Prostaglandin DM (PGDM)

Immunology


Description

Prostaglandins are a group of lipid, hormone-like substances derived from arachidonic acid [1]. They participate in a wide range of functions such as the contraction and relaxation of smooth muscle, the dilation and constriction of blood vessels, control of blood pressure, and modulation of inflammation [1]. Prostaglandins are one of several substances (along with histamine and tryptase) which are present in the preformed granules within mast cells [1,2]. When mast cells are activated by antigen cross-linking IgE on the cell surface they degranulate and the contents are released into the circulation [1,2]. Prostaglandin D2 (PGD2) is a strong bronchoconstrictor which plays a pharmacological role in allergic and asthmatic anaphylaxis, and in mast cell disease (e.g. systemic mastocytosis) [2,3]. It is synthesised predominantly in mast cells by the enzyme glutathione-dependent PGD synthase. PGD2 is unstable and therefore has a short half-life (1-30 minutes).
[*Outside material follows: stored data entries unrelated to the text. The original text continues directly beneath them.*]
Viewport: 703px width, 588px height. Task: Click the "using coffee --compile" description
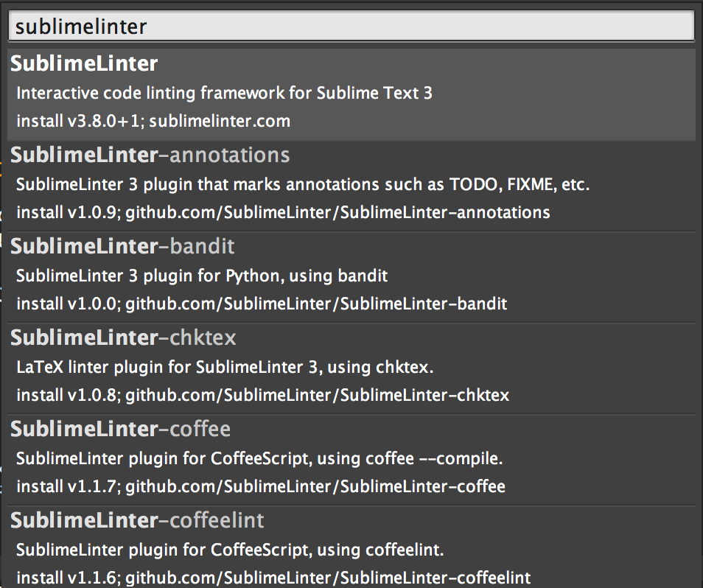pyautogui.click(x=259, y=458)
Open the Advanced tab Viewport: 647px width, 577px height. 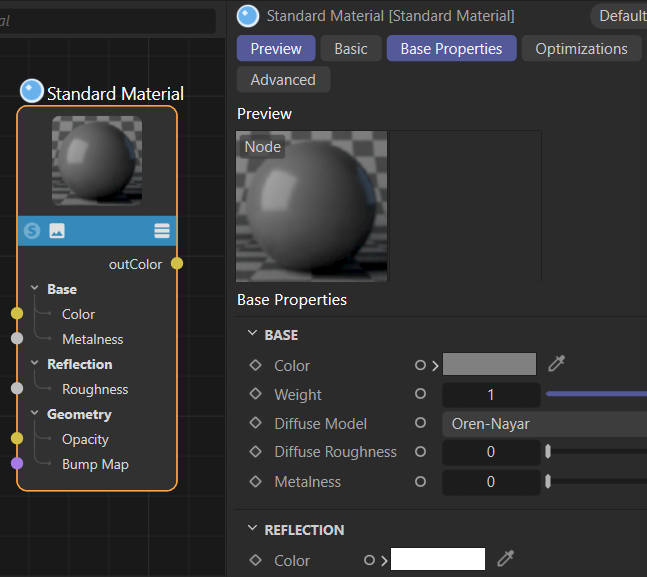283,80
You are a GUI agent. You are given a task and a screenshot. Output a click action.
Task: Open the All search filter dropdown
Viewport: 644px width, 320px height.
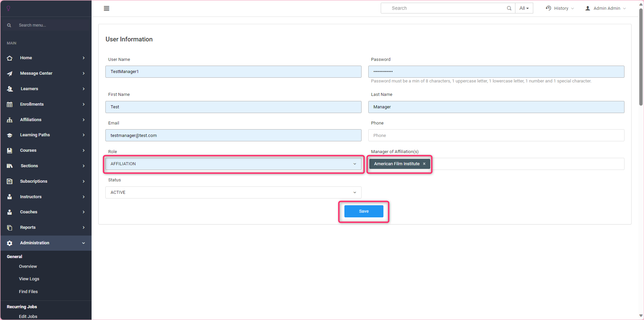tap(524, 8)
It is readily broken down into various metabolites, a major metabolite being 11beta-PGF2alpha [1,4]. This metabolite shows greater stability over its precursor [1]. PGD2 is unstable and is readily broken down into various metabolites, major urinary metabolites being 11beta-PGF2alpha and tetranor-prostaglandin DM (PGDM) [1,4,5]. The concentration of PGDM is reflective of the concentration of its precursor PGD2 therefore the measurement of urine PGDM of may be useful in investigations into allergic and asthmatic anaphylaxis, and mast cell disease (e.g. systemic mastocytosis) [4,6]. It is recommended that prostaglandin levels are measured on a 24 hour urine sample when investigating mast cell activation syndrome (MCAS) as symptom flares and the short half-life of mast cell mediators can lead to a normal result in spot urine samples [7,8]. Some patients with MCAS may not have raised mast cell mediator levels (tryptase, urine methylhistamine and prostaglandins) unless they are symptomatic. If there is good clinical history but negative results, it is recommended that the tests are repeated on a spot urine sample when the patient is symptomatic [7,8].


Indications

Investigation of Mast Cell Activation Syndrome (MCAS) and anaphylaxis.


Sample Type

5mL urine, no preservative. 24 hour collection advised if investigation MCAS. Spontaneous urine sample following allergic reaction followed by a baseline sample taken 24 hours post reaction if investigating anaphylaxis. Requests from outside Sheffield: Freeze sample prior to dispatch and transport frozen sample at ambient temperature via Royal Mail or Courier (dry ice not required).


Reference Range

Normal range <2300ng/mmol creatinine.

Normal range verified in-house.


Turnaround Time

Within 4 weeks


Testing Frequency

3 weeks


References

Ricciotti E. FitzGerald GA. Prostaglandins and Inflammation. Arterioscler Thromb Vasc Biol. 2011; 31(5): 986-1000. [Ref 1].
Frieri M, Patel R and Celestin J. Mast Cell Activation Syndrome: A Review. Curr Allergy Asthma Rep. 2013; 13: 27-32. [Ref 2].
Molderings GJ, Brettner S, Homann J, et al. Mast cell activation disease: a concise practical guide for diagnostic workup and therapeutic options. Journal of Haematology & Oncology. 2011; 4: 1-10. [Ref 3].
Ono E, et al. Increased production of cysteinyl leukotrienes and prostaglandin D2 during human anaphylaxis. Clinical and Experimental Allergy 2008:39; 72-80. [Ref 4].
Song, WL et al. Tetranor PGDM, an Abundant Urinary Metabolite Reflects Biosynthesis of Prostaglandin D2 in Mice and Humans. The Journal of Biological Chemistry 2008:283(2); 1179-1188. [Ref 5].
Higashi,N et al. Urinary tetranor-PGDM concentrations in aspirin-intolerant asthma and anaphylaxis. Journal of Allergy and Clinical Immunology. 2011: 129 (2); 557-559.e2 [Ref 6].
Afrin LB. Presentation, diagnosis and management of mast cell activation syndrome. Mast cells. 2013. Chapter 6, pp 155-231. [Ref 7]
Akin C, Valent P and Metcalf D. Mast cell activation syndrome: Proposed diagnostic criteria: Towards a global classification for mast cell disorders. J Allergy Clin Immunol. 2010. 126(6): 1099-1111. [Ref 8].


See Also

Prostaglandin D2
Prostaglandin F2 Alpha
Urine Methylhistamine
Tryptase

Please note: the above information is subject to change and we endeavour to keep this website up to date wherever necessary.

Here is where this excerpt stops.